Their fleets reflect their society and Abbai ships are as a result almost impregnably tough due to their advanced armour, shielding and particle impeders but lack the heavy weaponry other fleets possess. Although less manoeuvrable than other races' ships, Abbai ships have weapons with great coverage so are rarely outflanked and work best in a close fight where the enemy has to face guns in every direction. Lacking the support of a good fighter or heavy firepower, the Abbai often form a coordinated fleet with other races in the League of Non-Aligned Worlds. With the advent of the Drakh War the Abbai declared a holy war on the Drakh and unleashed the distinctly un-Abbai Juyaca Dreadnought - a ship with the sole intention of destruction of enemy fleets and ending the Drakh threat.

===Raiders===
Raider is the name given to many groups of pirates, bounty hunters and smugglers of varying nationality. Most Raider groups consist of just a few dozen fighters and their pilots, occasionally with a small supply ship to back them up. However, some bands gain sufficient wealth and notoriety so as to purchase a large mothership and many fighters and attract larger numbers of pilots to help. Sometimes with their purchasing information such as shipping routes and being a large enough force, they can even cause significant threats to the local governments and military. Many of these groups don't survive long as there is no real system of trust or fellowship but this doesn't stop them inflicting significant harm on trade routes. The largest groups may even receive indirect support from League governments interested in disrupting local, rival nations.

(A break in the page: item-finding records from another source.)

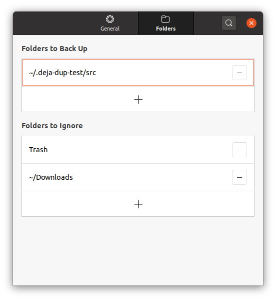Image resolution: width=276 pixels, height=300 pixels.
Task: Click the Folders to Back Up heading
Action: (55, 49)

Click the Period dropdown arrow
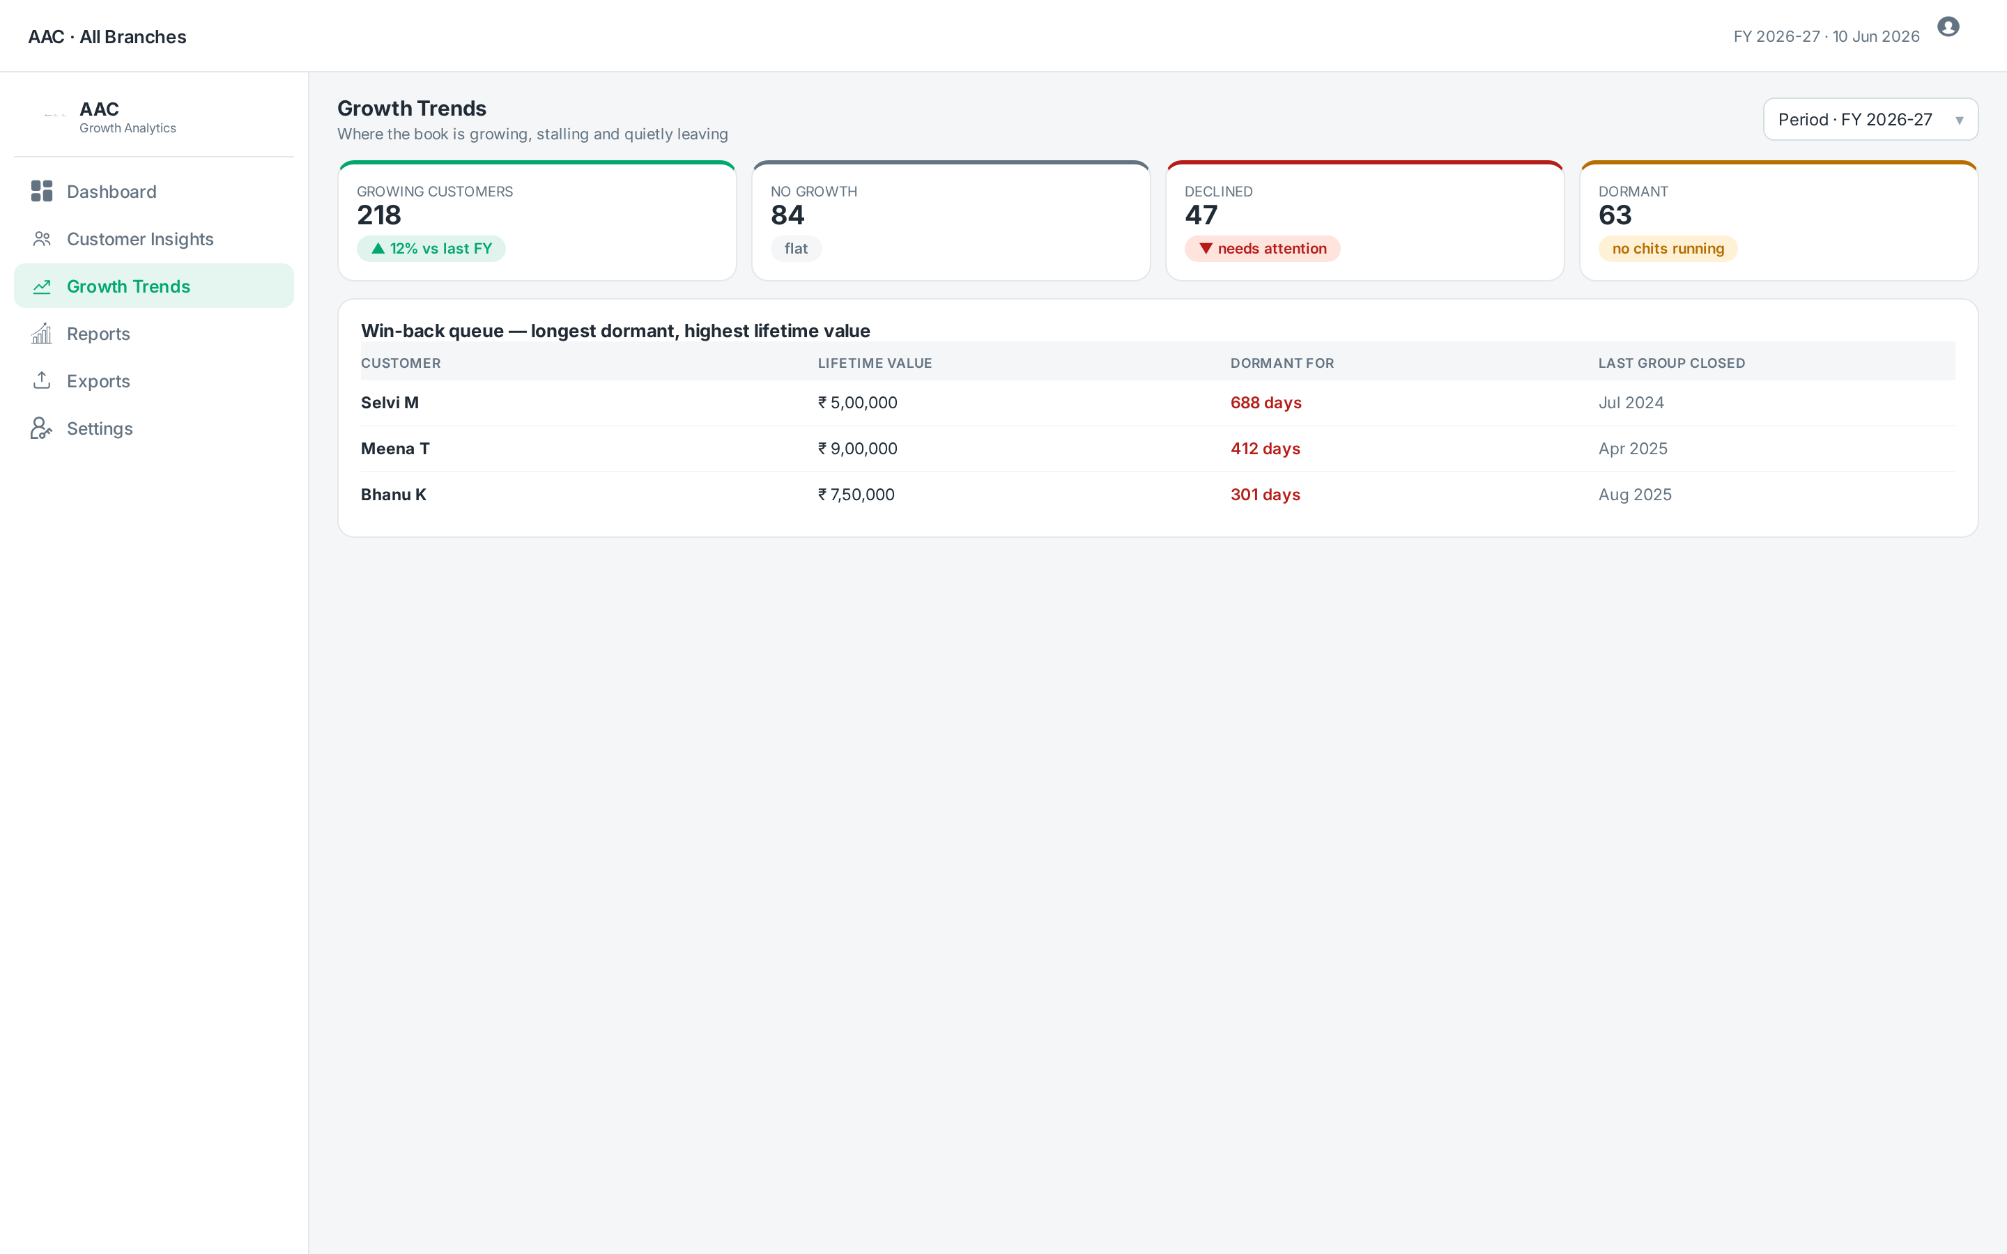click(1959, 120)
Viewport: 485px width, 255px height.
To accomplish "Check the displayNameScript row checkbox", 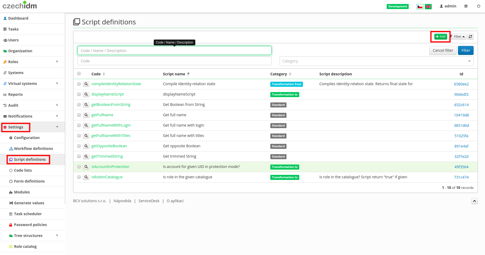I will coord(79,94).
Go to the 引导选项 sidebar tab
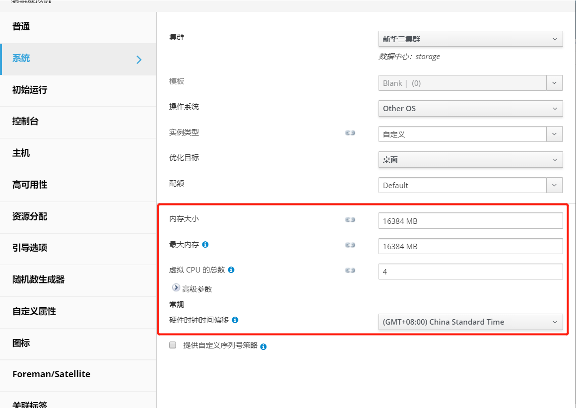The height and width of the screenshot is (408, 576). tap(30, 248)
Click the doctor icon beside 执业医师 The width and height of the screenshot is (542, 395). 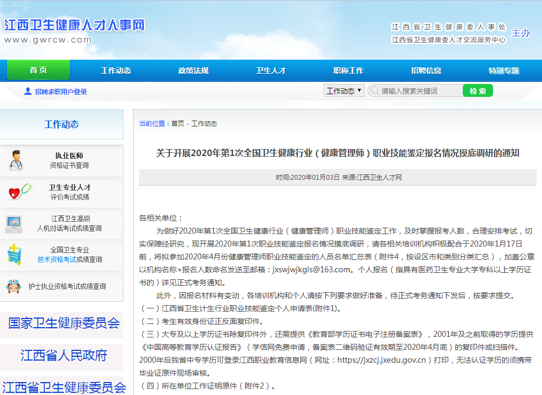click(x=16, y=161)
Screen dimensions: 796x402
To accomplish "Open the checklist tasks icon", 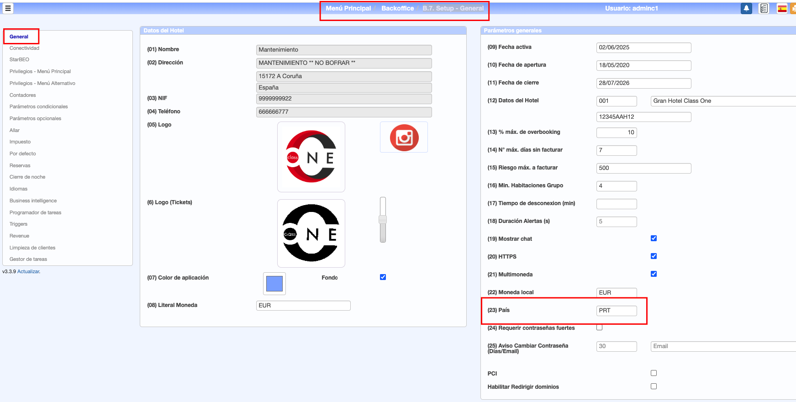I will point(764,8).
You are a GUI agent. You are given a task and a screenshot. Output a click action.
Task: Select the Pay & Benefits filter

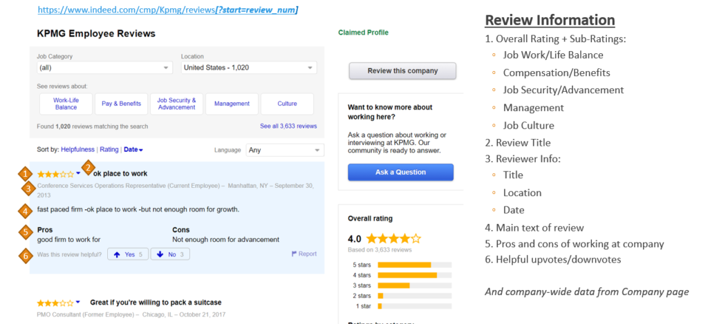pyautogui.click(x=121, y=104)

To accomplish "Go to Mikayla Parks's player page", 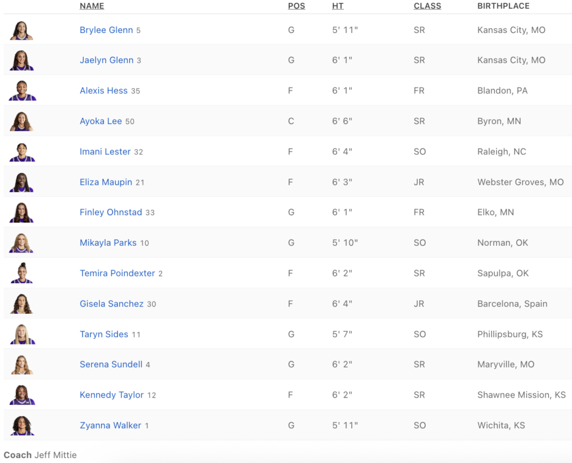I will [x=108, y=243].
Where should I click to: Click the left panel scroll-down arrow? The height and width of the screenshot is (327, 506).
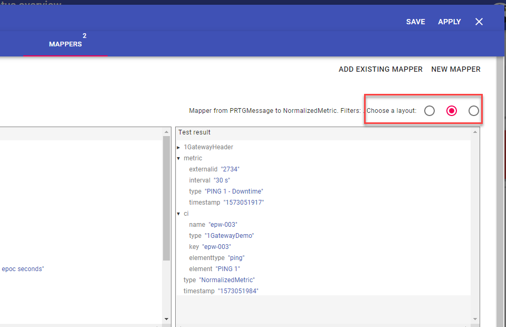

Most Raider fleets consist of large numbers of fighters, backed up by a few larger support ships. Most of their ships are undergunned and slow but can prove surprisingly durable. Given their commitments and limited resources, most Raider fleets succeed best when they hit suddenly, using their faster fighters, then retreat quickly before attrition cripples their expensive motherships. This tactic works well with smaller engagements although due to a lack of warships, Raider commanders would do well to avoid larger conflicts.

===Drakh===

The Drakh are a secretive race and were dedicated servants of the Shadows until they left the galaxy in 2261. After this time, they took it upon themselves to continue the Shadows' work and to take revenge upon those whom they saw as responsible for forcing the Shadows away. Their plans were on two main levels, one an underground campaign of infiltration on Centauri Prime and the other, a more open war on the Earth Alliance and the Interstellar Alliance. They attempted to unleash a Shadow Planet Killer on Earth itself but were foiled at the last moment (see Babylon 5: A Call to Arms (movie) and instead unleashed a deadly Shadow tech plague. Their legacy continues and their secretive nature makes them a very difficult opponent to defeat.

Drakh ships are based upon Shadow technology and are highly advanced. Their hulls may not be as tough physically as those of other races' ships but this is more than compensated for by a combination of high-powered gravitic energy grids and nimble Raiders. Their ships carry deadly beam weaponry that causes great damage but generally lack the range of other fleets. However, their strength lies in numbers and it is a common sight to see Drakh carriers unloading hordes of Raiders to swarm and overwhelm their enemy. Individually these ships may be weak, but in packs a wise enemy must scatter the Drakh forces before they can form up and present an impenetrable wedge of ships.

==Reception==
ACtA won a Gamers' Choice award at Origins Awards 2004.